Exercise input ▸

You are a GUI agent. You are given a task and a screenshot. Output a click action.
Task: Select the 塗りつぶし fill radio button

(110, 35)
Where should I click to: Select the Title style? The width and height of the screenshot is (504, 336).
---
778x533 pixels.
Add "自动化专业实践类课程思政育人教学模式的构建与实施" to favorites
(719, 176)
==
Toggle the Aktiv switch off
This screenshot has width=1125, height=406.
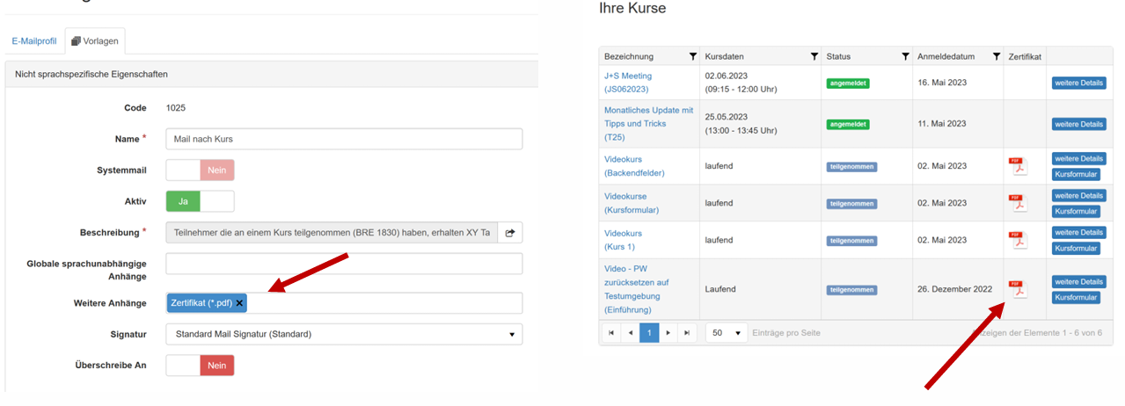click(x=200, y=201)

About this task ▸ Using the data above, repeat exactly the lines that begin at the line with "Task: Select the 塗りつぶし fill radio button" and end at the line with "Where should I", both ends included.

Solution ▸
Task: Select the 塗りつぶし fill radio button

(110, 35)
Where should I click to: Select the Title style? The width and height of the screenshot is (504, 336).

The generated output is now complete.